━━━ Data provided
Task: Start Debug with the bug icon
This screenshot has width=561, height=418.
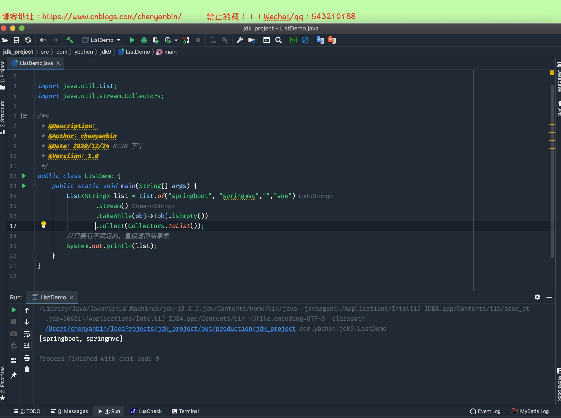Action: (x=144, y=40)
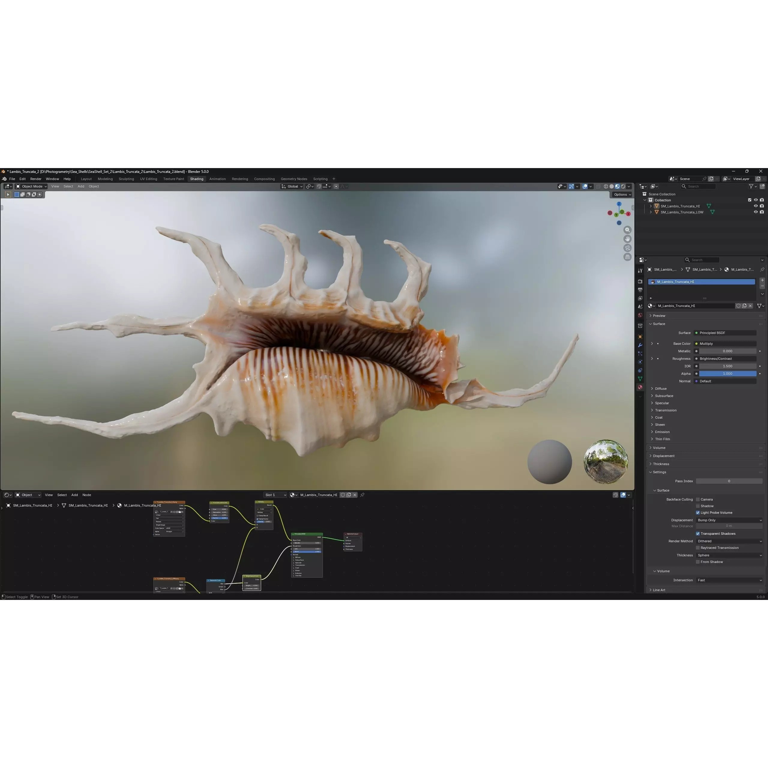The image size is (768, 768).
Task: Click the pan hand viewport gizmo icon
Action: coord(627,239)
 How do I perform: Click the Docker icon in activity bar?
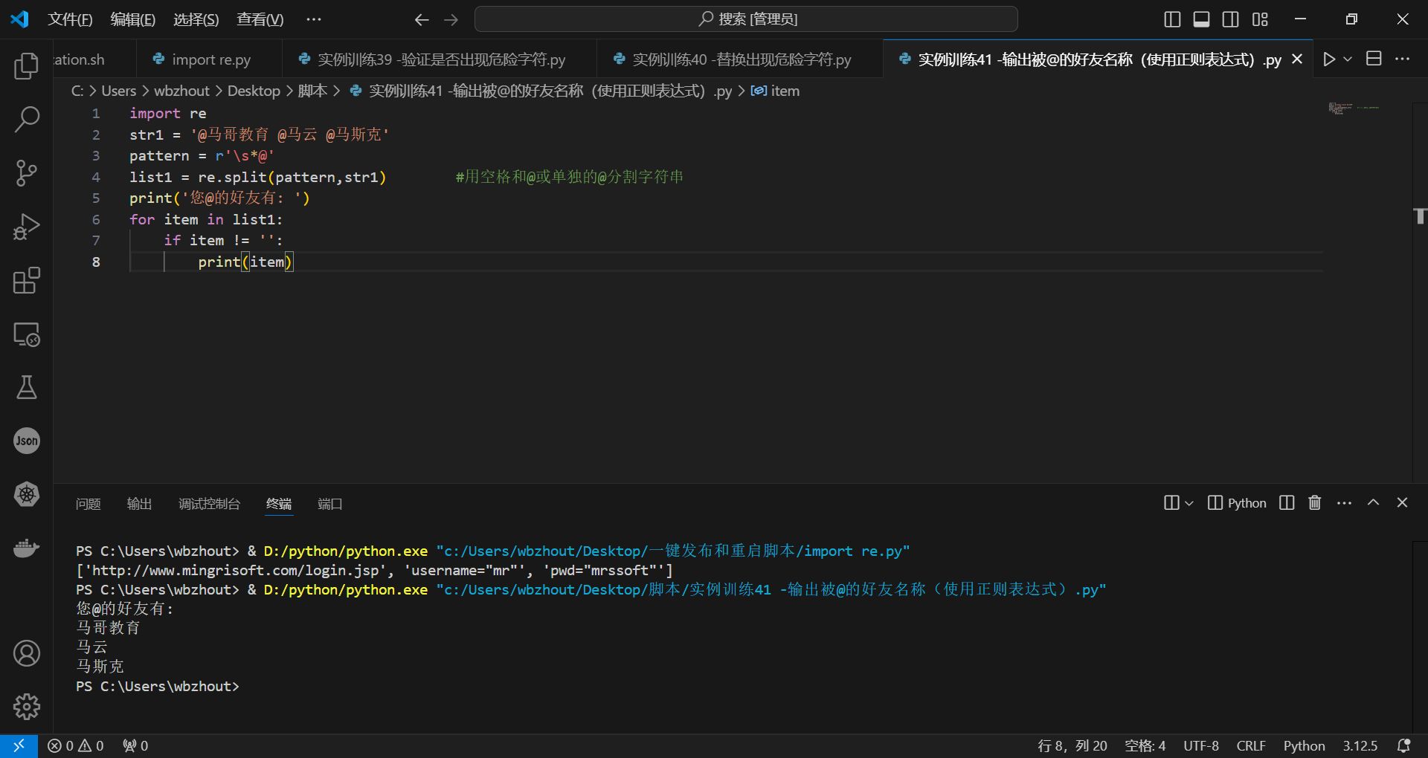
━━━━━━
_Problem_: Exact copy, no pictures: reproduce every record as it stands.

_Exercise answer_:
Task: Start Debug with the bug icon
This screenshot has width=561, height=418.
Action: (x=144, y=40)
The image size is (768, 768).
Task: Click the pan hand viewport gizmo icon
Action: coord(627,239)
 How do I perform: Click the Docker icon in activity bar?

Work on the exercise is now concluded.